Given instruction 1 -
Answer these from the post on inappropriate answers, one per line:
(a) What does the writer say an answer advocating murder of the solicitor would be?
(b) What product does the solicitor want to talk about?
(c) What remedy does the answer in question suggest?

___ Given passage ___

Yes they should be allowed. There is a spectrum, and it's going to be too hard (and unproductive) to write a policy that covers the mushy middle.

I expect we all agree that an answer advocating murdering somebody who ignored your "no solicitors" sign and wants to talk to you about Tupperware would be wholly inappropriate -- rude or abusive, actually. I hope -- but won't go so far as to say "expect" -- that we would all agree that an answer that advocates yelling at someone or slamming the door on the solicitor isn't inappropriate per site policy, though depending on the details it might be a bad answer deserving of downvotes.

Now what about the space in between? Let's talk about the mentally-disabled aggressive pest in a confined space from the question that prompted this meta question. Would you try to remove an answer that talks about self-defense techniques including force redirection? What about an answer that suggests the harassed women work together to physically push him out of their car? What about an answer that says to slap him in the face to get his attention? What about an answer that describes ways to use common items like umbrellas or house keys offensively without doing irrevocable damage? What about an answer that suggests threatening the attacker physically (but doesn't talk about actually doing violence)? And then we have the answer in question here, to use mace -- a remedy routinely suggested especially to women to deter violence aimed at them.

___ Source data ___

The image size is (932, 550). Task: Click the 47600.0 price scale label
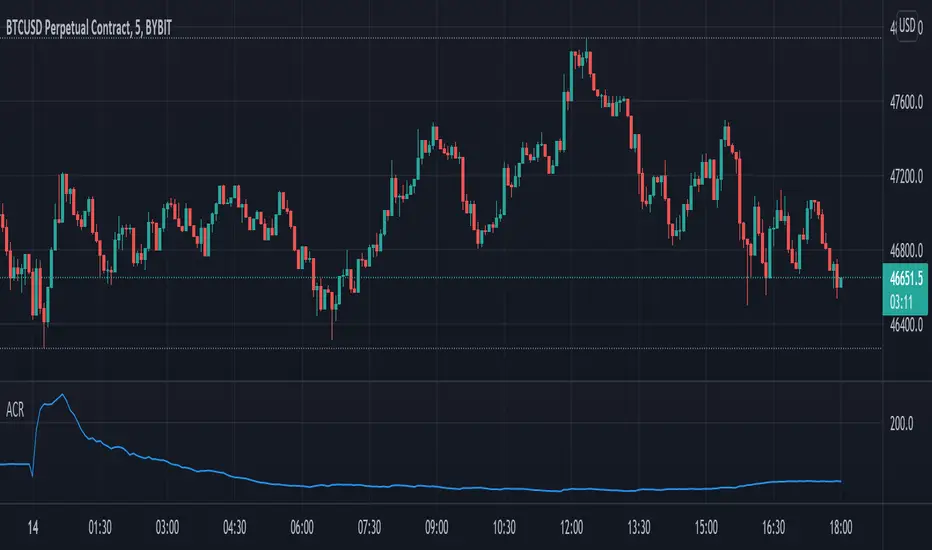coord(906,102)
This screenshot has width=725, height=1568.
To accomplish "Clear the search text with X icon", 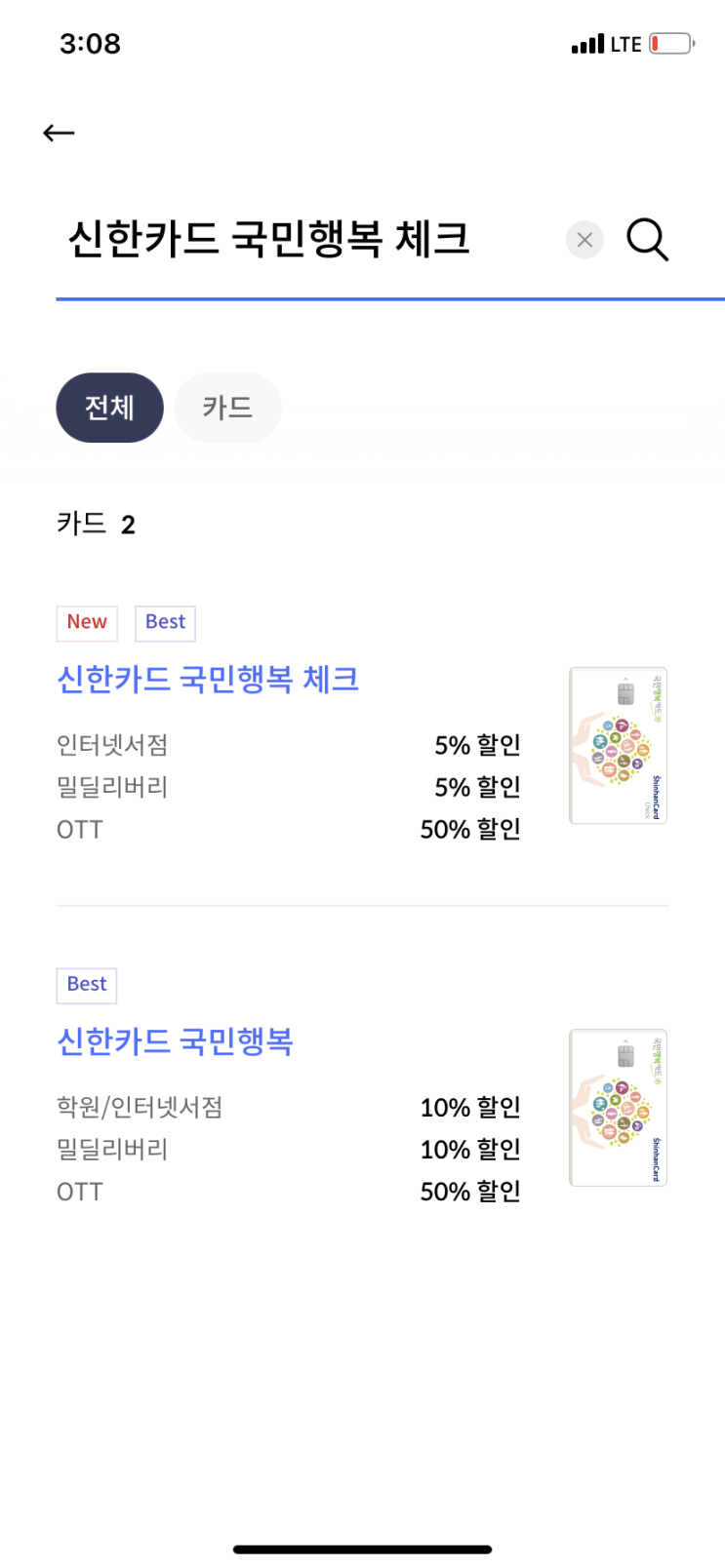I will coord(584,240).
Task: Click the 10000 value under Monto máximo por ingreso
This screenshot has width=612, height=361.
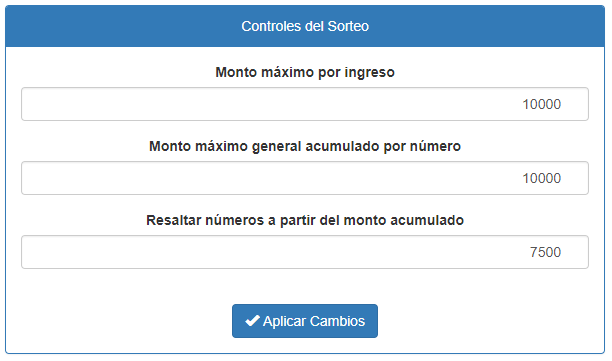Action: coord(542,104)
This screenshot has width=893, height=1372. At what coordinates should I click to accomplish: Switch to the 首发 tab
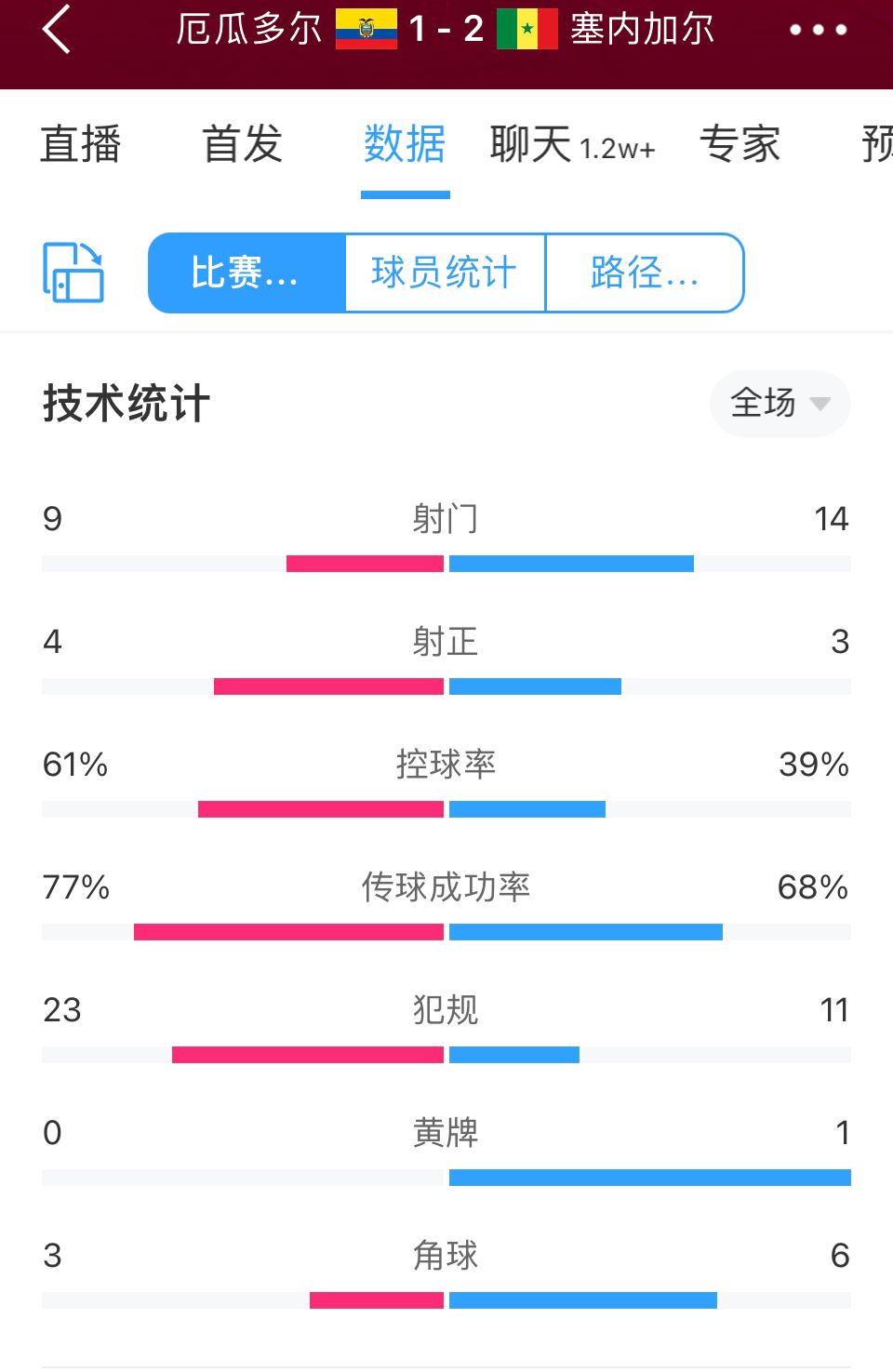(x=243, y=144)
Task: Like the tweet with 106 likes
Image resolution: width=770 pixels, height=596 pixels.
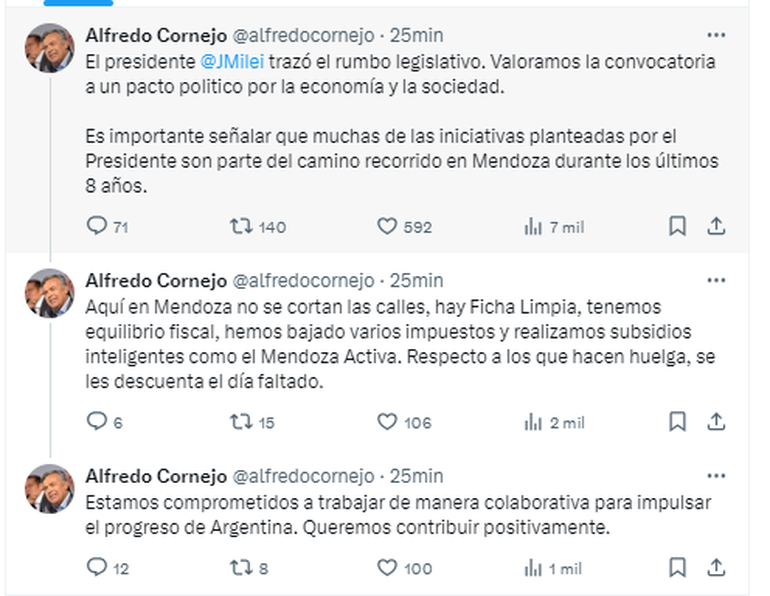Action: pyautogui.click(x=387, y=422)

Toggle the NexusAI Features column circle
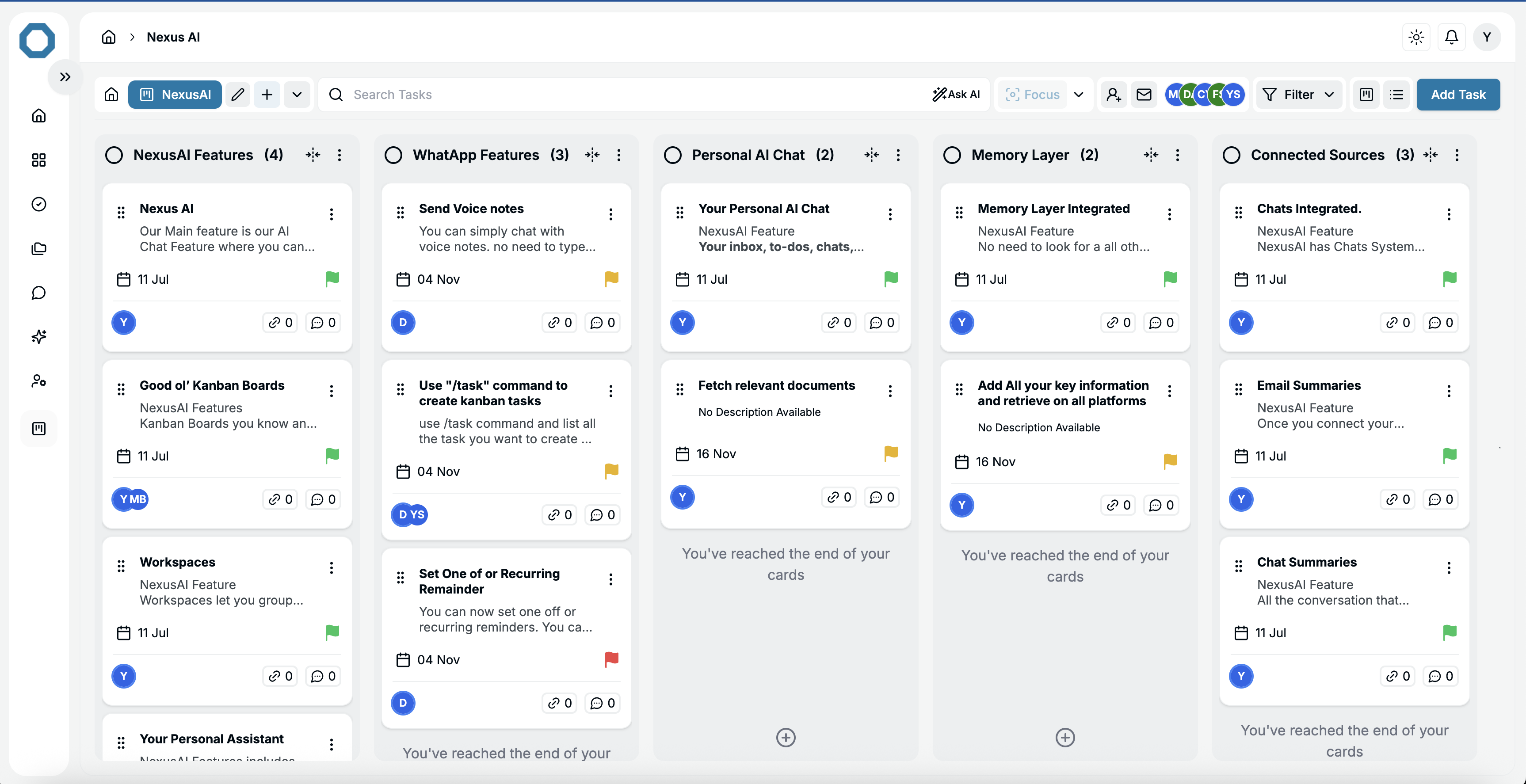(x=114, y=155)
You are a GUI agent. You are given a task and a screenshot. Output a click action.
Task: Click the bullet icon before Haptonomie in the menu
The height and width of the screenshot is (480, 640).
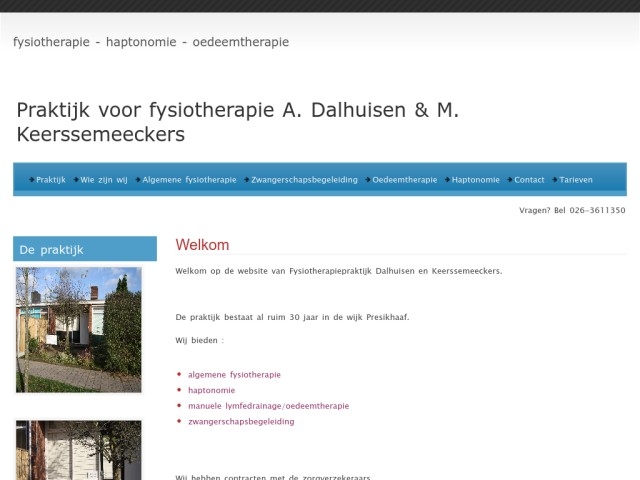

___

Given instruction 2 -
Please render everything in the rows from the line containing "Task: Click the 10000" down through the end of the rows as a Markdown table with columns n and Line, numbering each line and skipping blank lines. Leave the pictures out.

Expected answer 1 -
(a) Wholly inappropriate, or actually rude or abusive.
(b) Tupperware.
(c) Using mace.

Expected answer 2 -
| n | Line |
|---|---|
| 1 | Task: Click the 10000 value under Monto máximo por ingreso |
| 2 | This screenshot has width=612, height=361. |
| 3 | Action: coord(542,104) |
| 4 | This screenshot has width=893, height=1372. At what coordinates should I click to accomplish: Switch to the 首发 tab |
| 5 | (x=243, y=144) |
| 6 | Task: Like the tweet with 106 likes |
| 7 | Image resolution: width=770 pixels, height=596 pixels. |
| 8 | Action: pyautogui.click(x=387, y=422) |
| 9 | Toggle the NexusAI Features column circle |
| 10 | (x=114, y=155) |
| 11 | You are a GUI agent. You are given a task and a screenshot. Output a click action. |
| 12 | Task: Click the bullet icon before Haptonomie in the menu |
| 13 | The height and width of the screenshot is (480, 640). |